Les systèmes modernes de signalisation ferroviaire représentent une innovation complexe et importante pour les infrastructures ferroviaires. Quatre de nos experts en signalisation ferroviaire, Jon Bisignano, Kuljinder Singh, Steeve Bissereth et Berhane Tadese, discutent de différents aspects, des progrès technologiques et des défis liés à la conception et au maintien des systèmes de signalisation, qui veillent à la sécurité et à l’efficacité des voies ferrées.

Quels composants principaux constituent un système moderne de signalisation de trains ? Comment fonctionnent-ils pour assurer des activités ferroviaires sécuritaires et efficaces ?

Berhane Tadese, ingénieur principal en signalisation : J’ai participé à plusieurs projets liés aux systèmes de signalisation ferroviaire pendant que je travaillais à la New York City Transit Authority (NYCTA).  Cela m’a permis de comprendre en profondeur les aspects clés d’un système moderne de commande des trains et pourquoi la NYCTA a choisi le système de commande des trains par télécommunications (CBTC) pour son réseau de métro.  Le CBTC est un système de signalisation de pointe conçu pour les réseaux de métro, et utilise une communication radio bidirectionnelle entre les trains, que l’on appelle aussi contrôles intelligents de trains et contrôleurs de zone. Les systèmes de CBTC sont habituellement dotés de fonctionnalités comme les contrôleurs de bordure des voies, les transpondeurs et leurs antennes, et les équipements redondants. Outre ces systèmes modernes, le système de détection en voie auxiliaire a remplacé le système d’enclenchement tout relais par un poste d’aiguillage informatisé.

Les systèmes informatisés de détection de l’état des aiguillages fournissent des informations au CBTC pour suivre le mouvement des trains à l’intérieur de la limite du territoire touché. Pour cette raison, le poste d’aiguillage informatisé est traité lors de la conception en tant qu’un système de commande des trains moderne intégré, qui propose aussi des fonctions d’enclenchement de manière vitale et à sécurité intrinsèque. Le système contrôle les équipements en bordure de la voie, comme les feux de circulation, les arrêts automatiques électriques, la manipulation des aiguillages de manière sécuritaire. Il gère également les acteurs d’essieux et les circuits de voie traditionnels comme la détection de train, en plus de fournir le support pour les systèmes complexes de la signalisation ferroviaire avec une logique informatique prouvée. Ce qui est intéressant, c’est la possibilité de localiser les trains de manière précise à l’aide des équipements en redondance installés à bord, indépendants des acteurs d’essieux et des circuits de voie.

Les contrôleurs de zone et les systèmes d’avertissement collaborent harmonieusement afin de gérer les mouvements sécuritaires des trains, et affichent l’information dans un centre de contrôle centralisé pour les contrôleurs de la circulation ferroviaire.  En général, le contrôleur de zone fonctionne en détectant le passage des trains CBTC grâce à un transpondeur, puis en transmet des messages par radio entre l’équipement redondant et les contrôleurs de zone en bordure de voie.

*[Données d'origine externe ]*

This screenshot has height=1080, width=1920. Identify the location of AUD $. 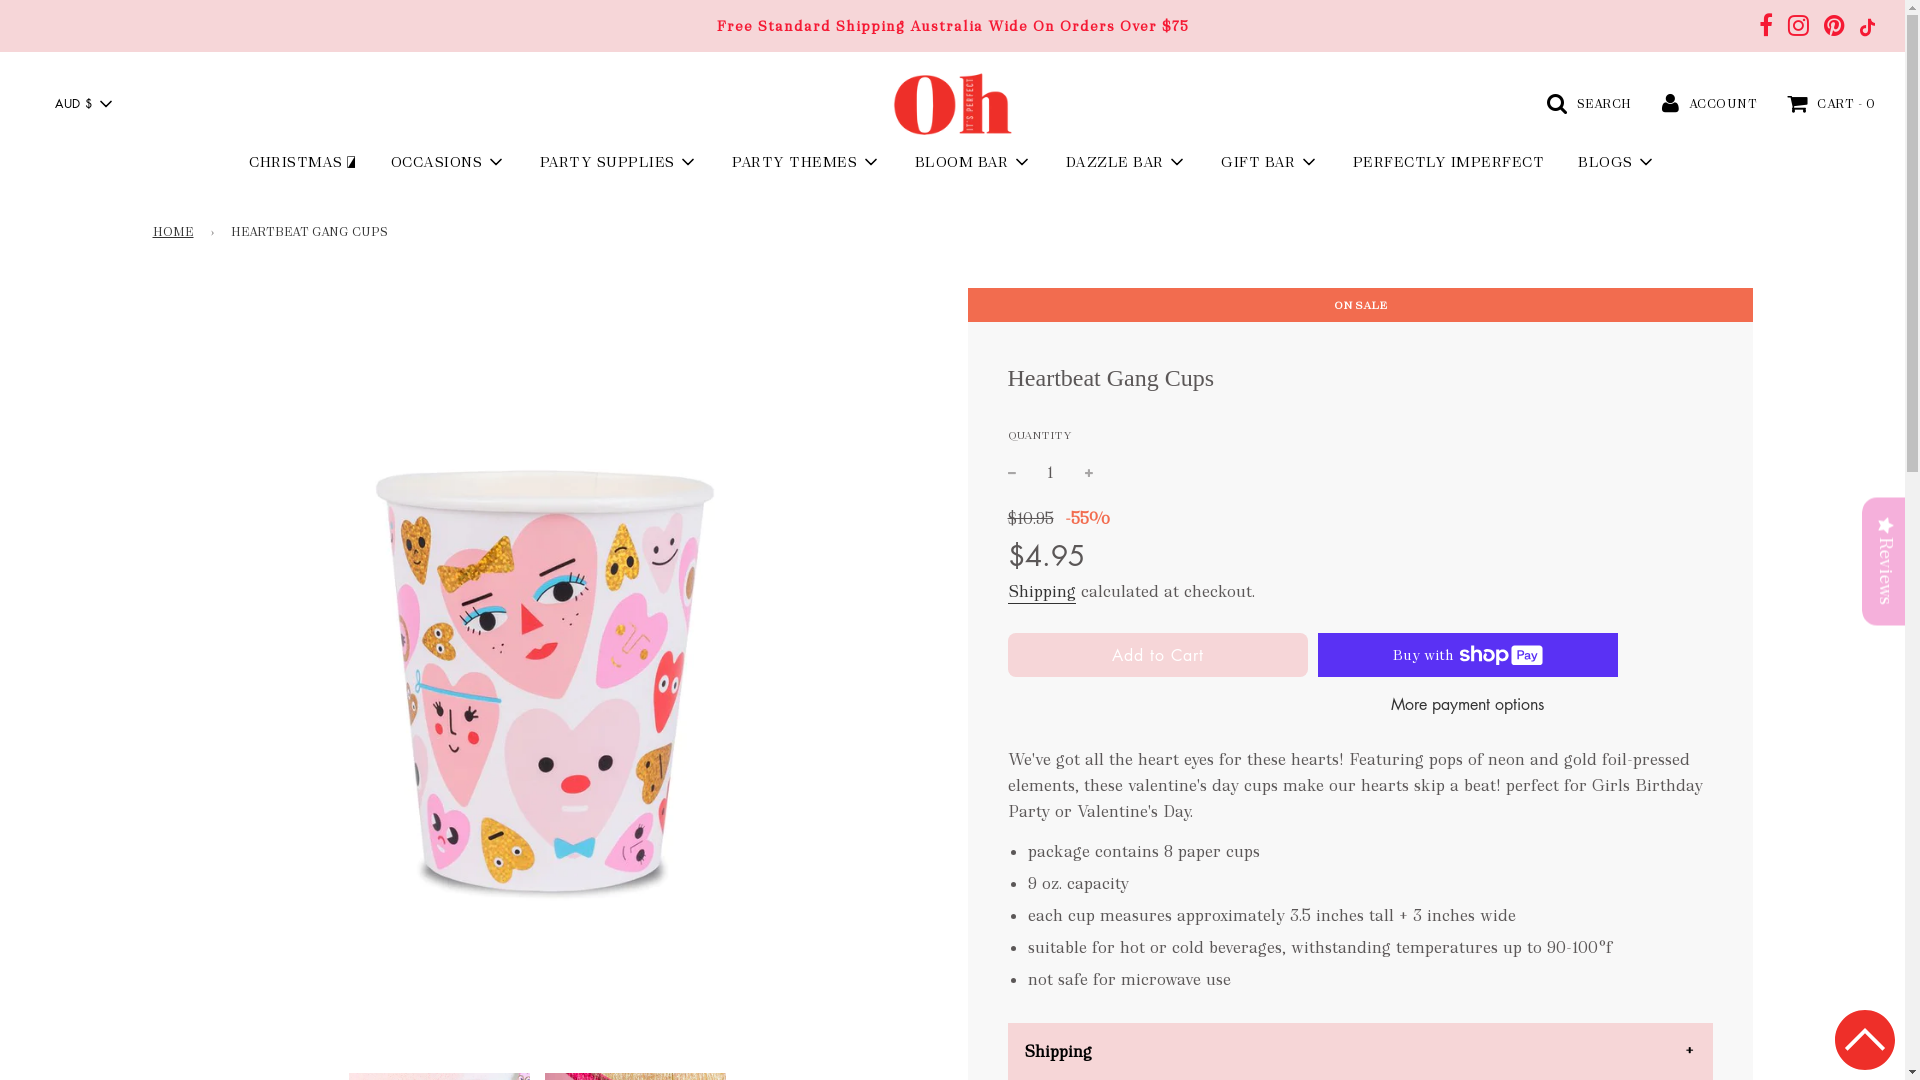
(83, 104).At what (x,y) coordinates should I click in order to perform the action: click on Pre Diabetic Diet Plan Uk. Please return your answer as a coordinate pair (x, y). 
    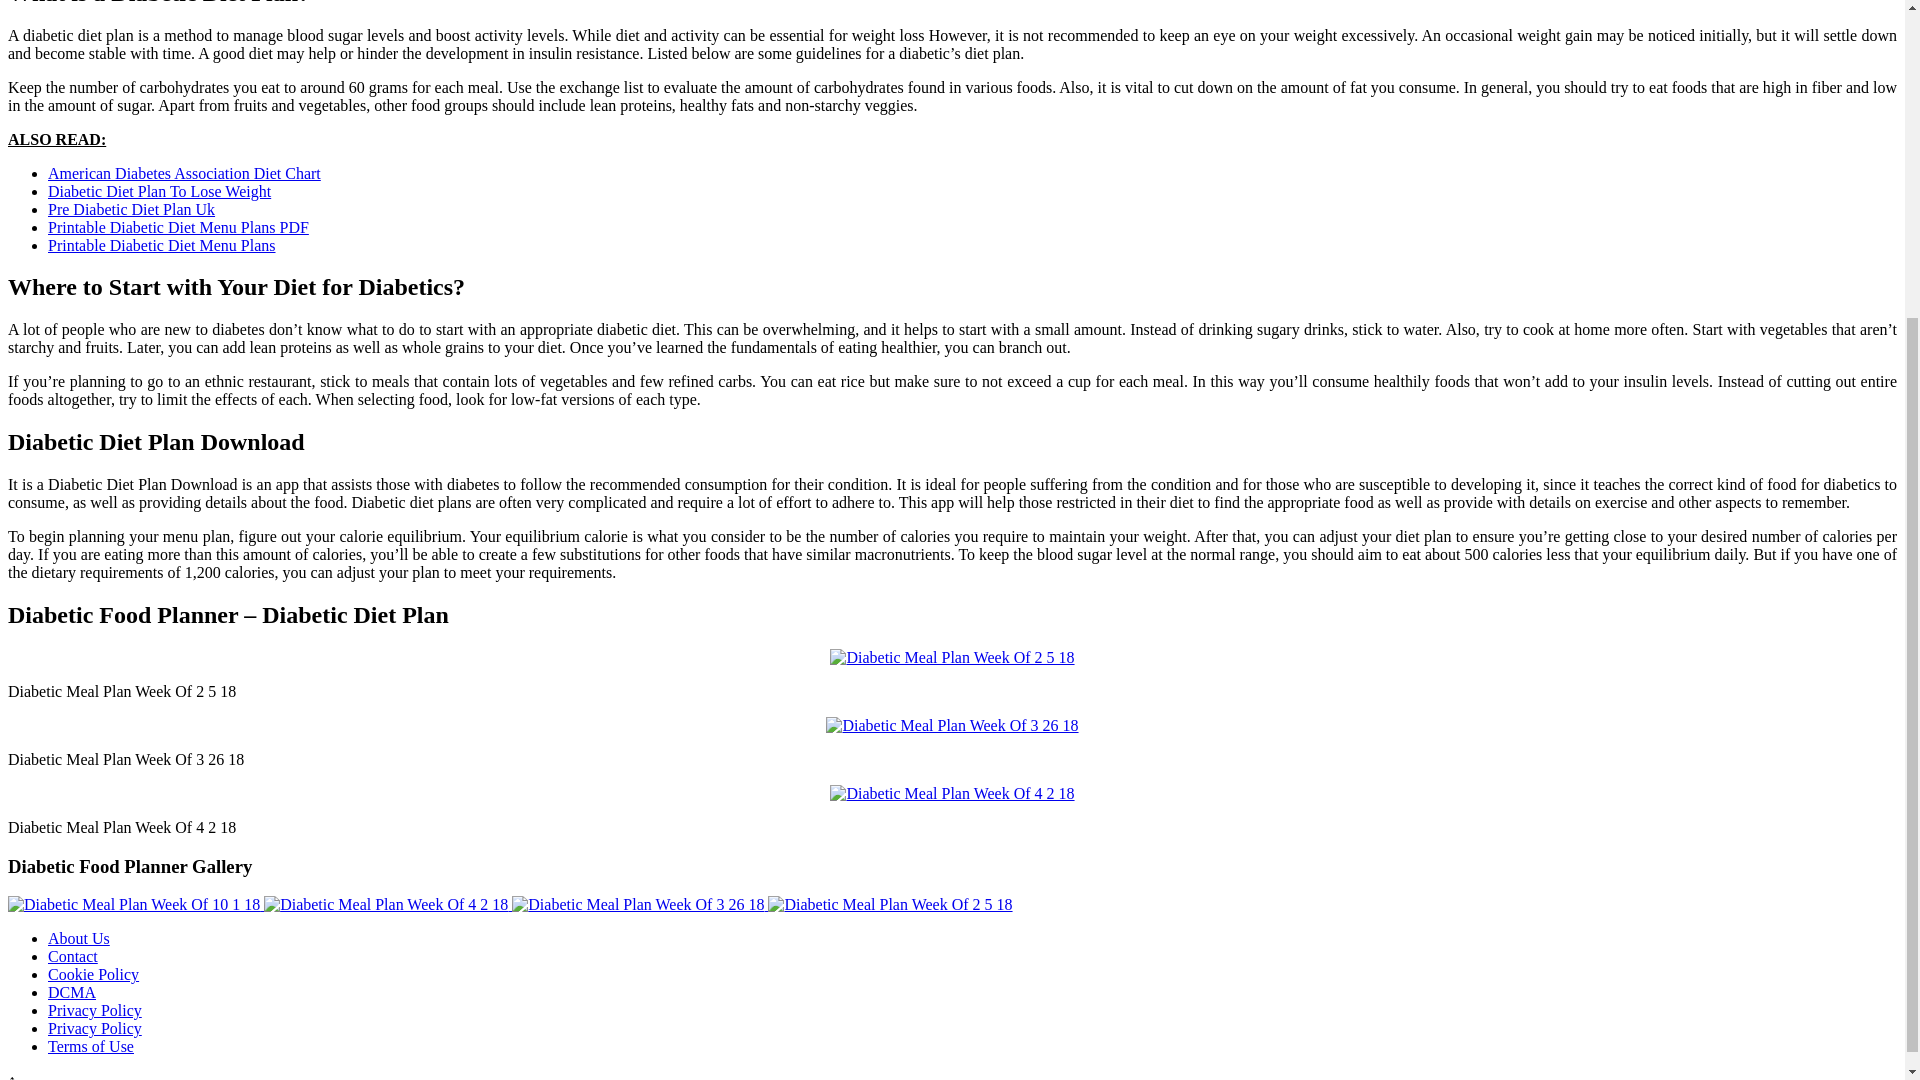
    Looking at the image, I should click on (132, 208).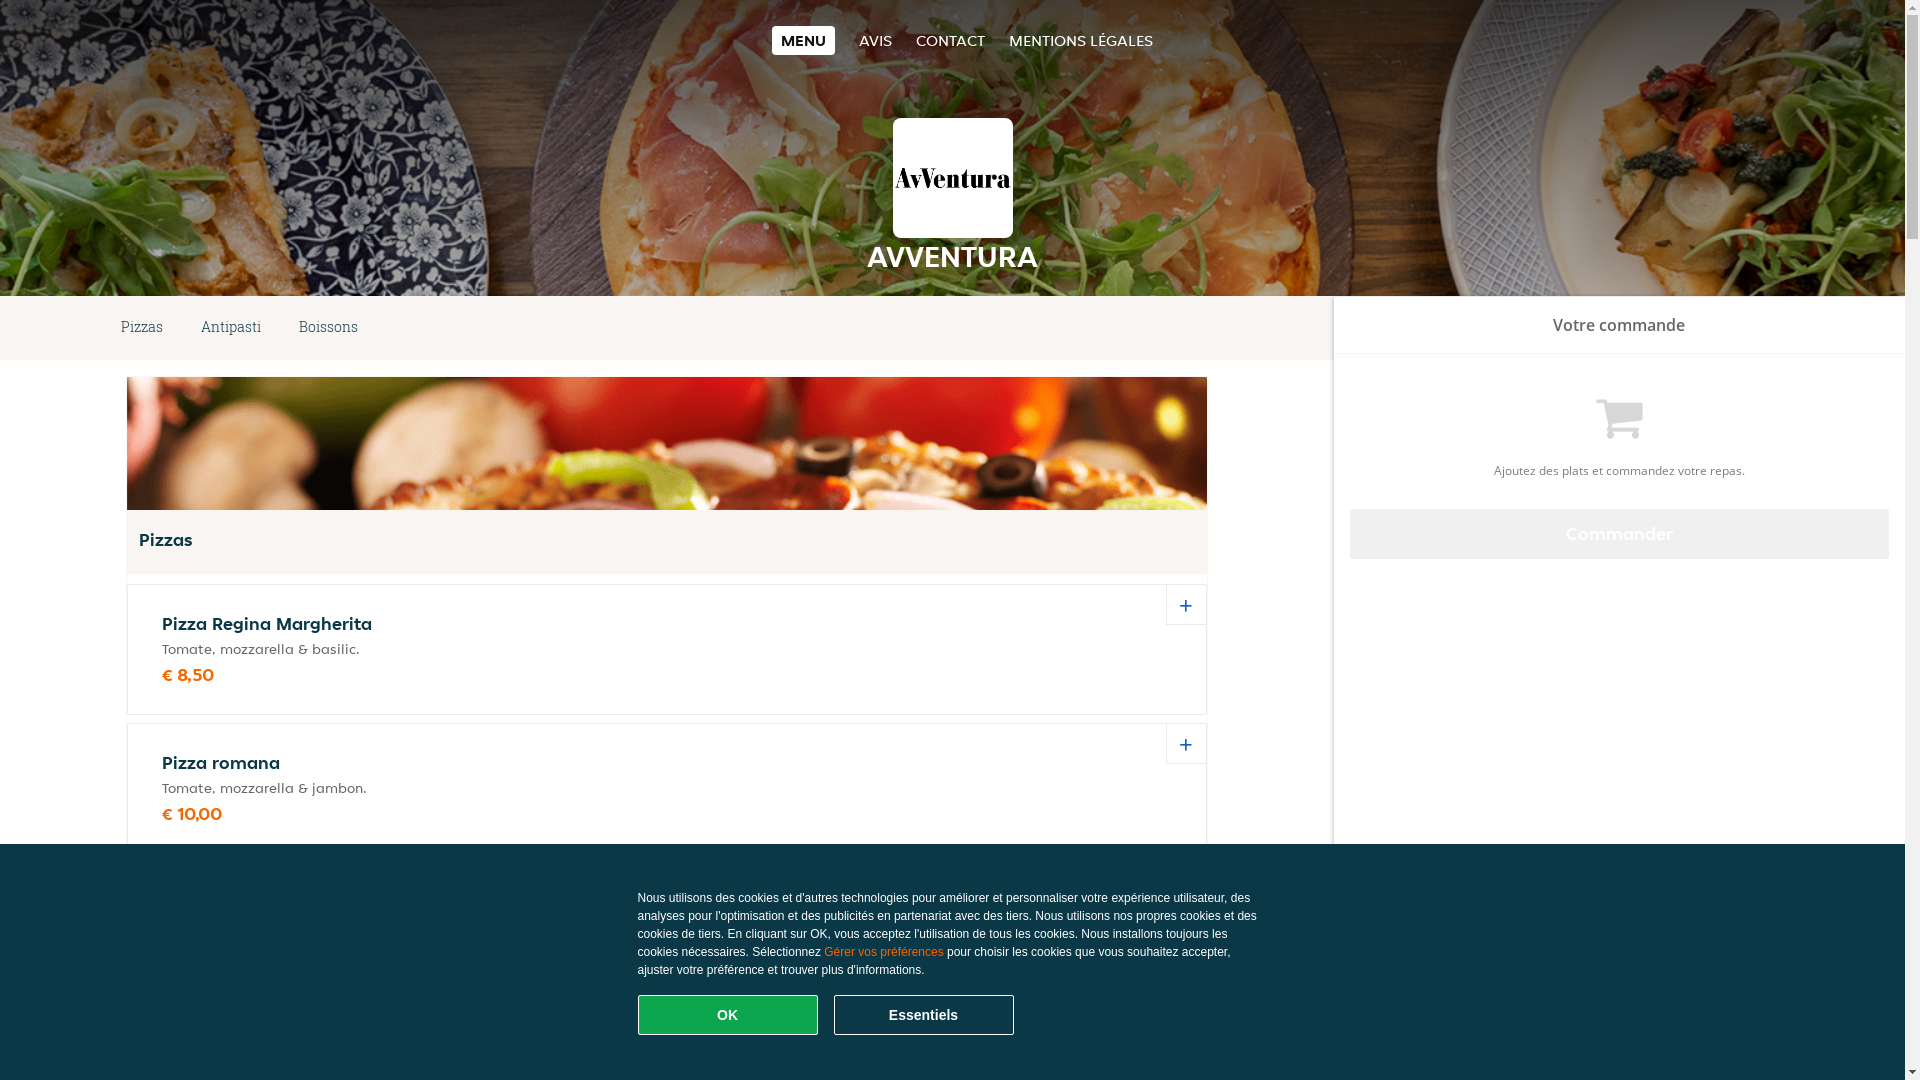  I want to click on Essentiels, so click(924, 1015).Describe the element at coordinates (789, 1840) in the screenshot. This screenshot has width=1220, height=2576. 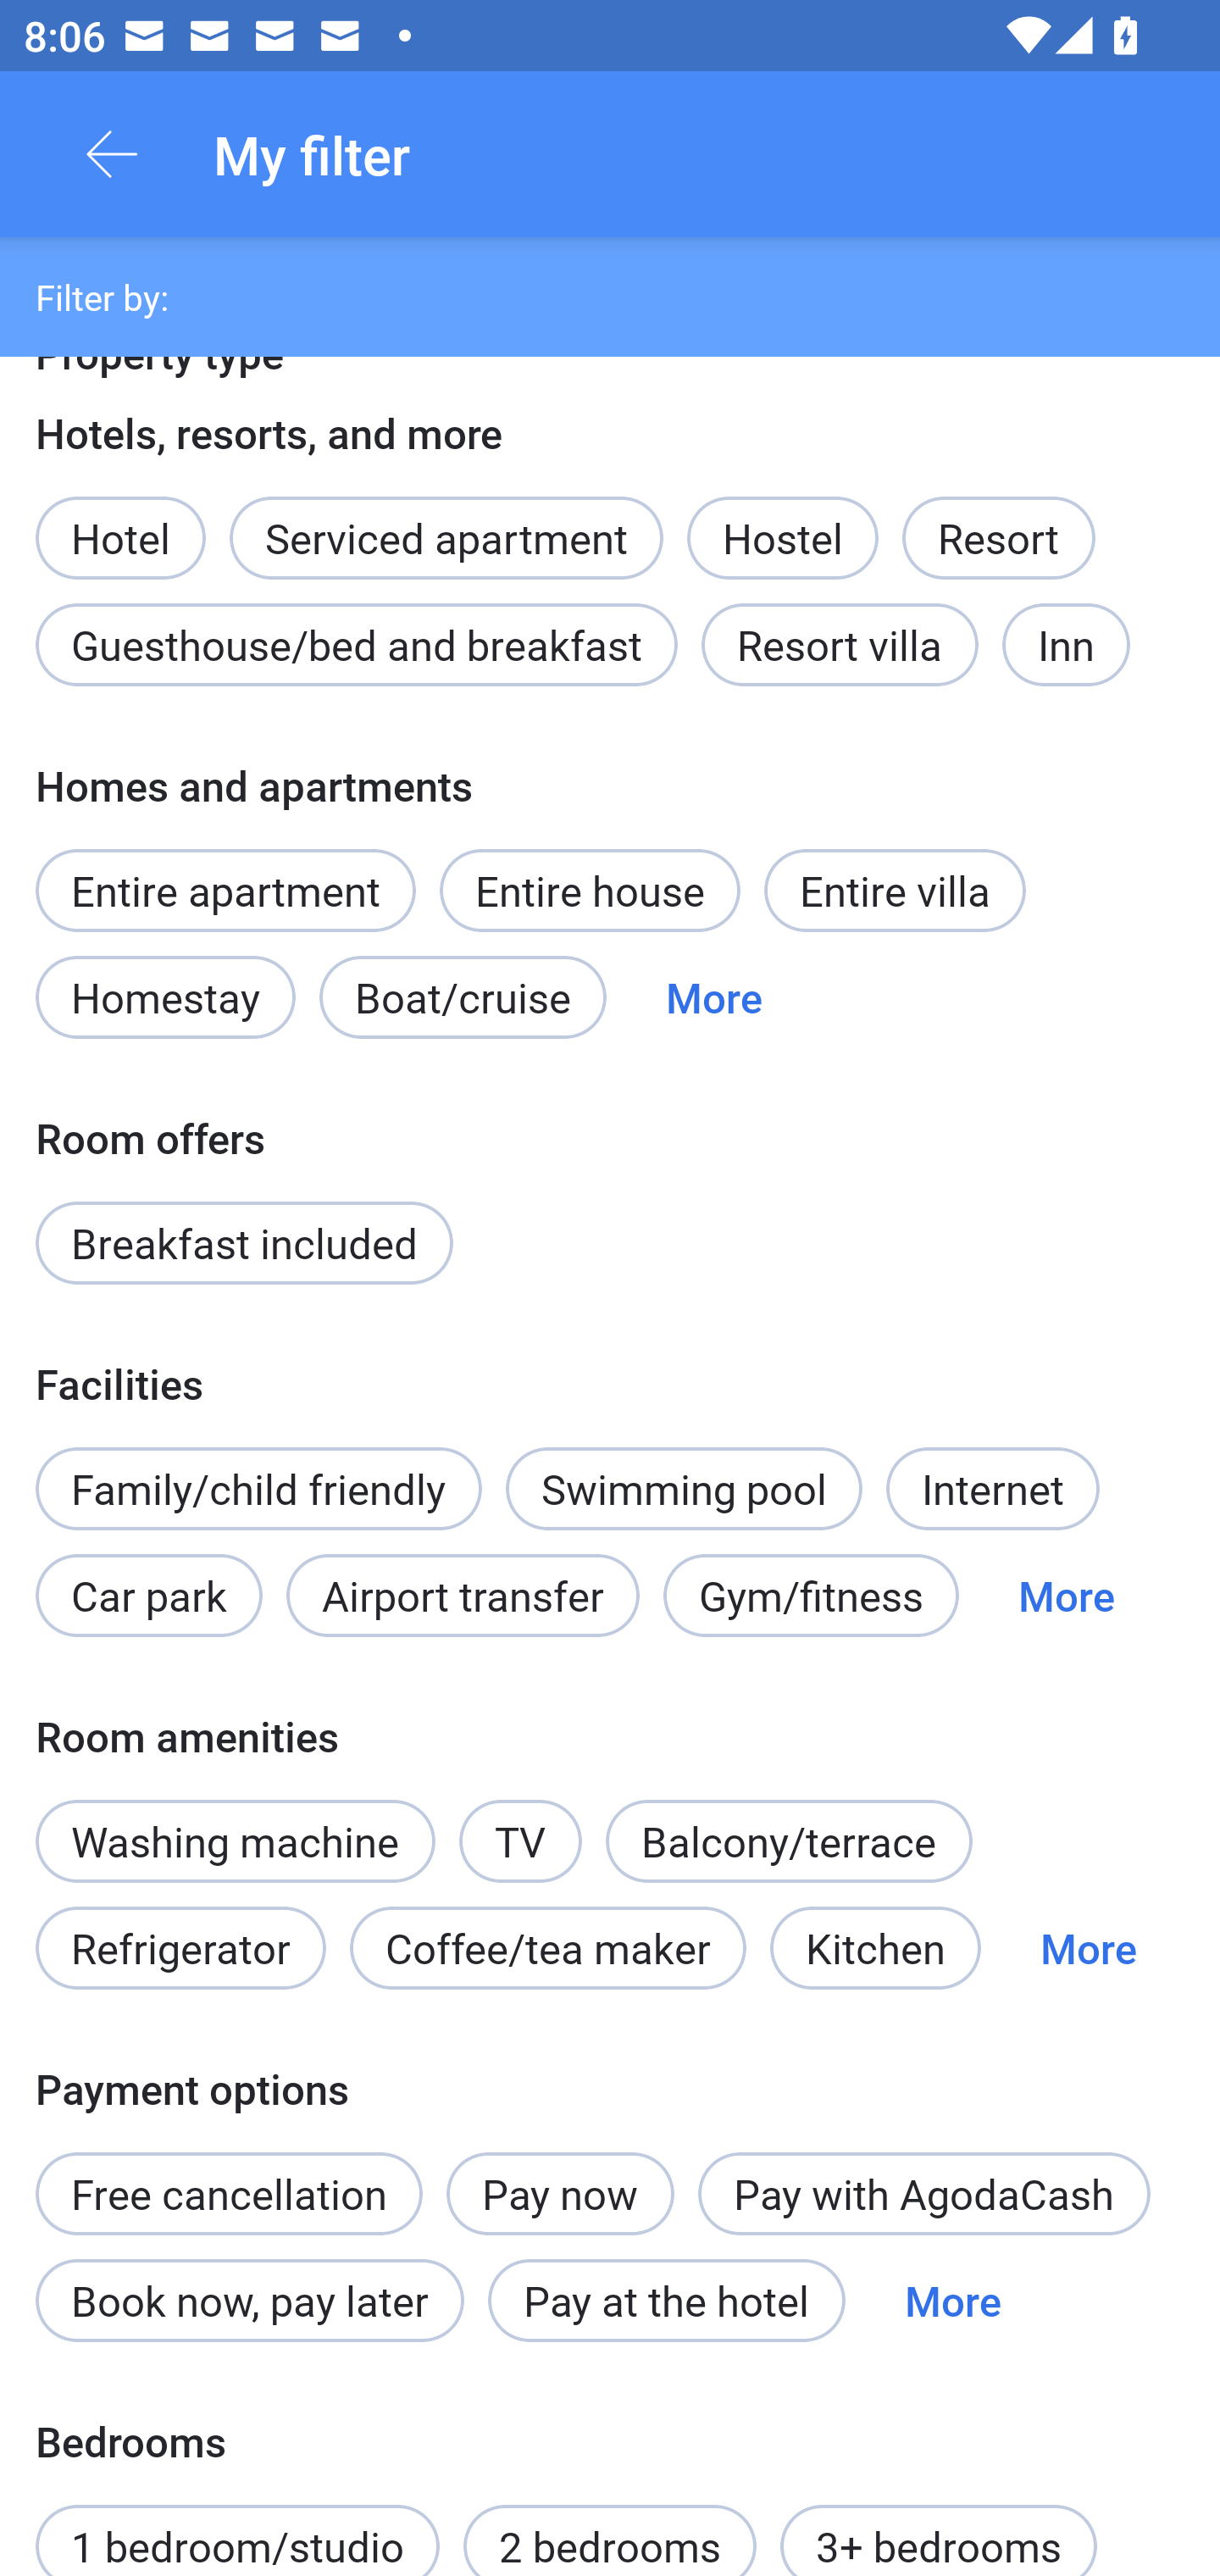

Ces systèmes interconnectés renforcent la sécurité, réduisent des intervalles entre les trains, permettent une flexibilité opérationnelle et diminuent le coût d’entretien grâce à un besoin moindre d’équipement de terrain. L’autre sous-système, la supervision automatique des trains (ATS), fournit un contrôle en surveillant et en gérant les opérations depuis un emplacement centralisé, appelé centre de contrôle ferroviaire, ou depuis d’autres emplacements dans le système de métro NYCT où des postes de travail distants sont connectés au système CBTC-ATS. L’ATS offre d’autres fonctionnalités, telles que le suivi des trains, l’horaire de répartition automatique, et de nombreux autres avantages pour gérer des réseaux de voies de métro complexes, optimisant le débit, le contrôle et la flexibilité.

De quelle manière les ingénieures et ingénieurs prennent-ils en compte des facteurs tels que la vitesse du train, le tracé de la voie ferrée et la densité de trains lors de la conception et de l’intégration de systèmes de signalisation ferroviaire ?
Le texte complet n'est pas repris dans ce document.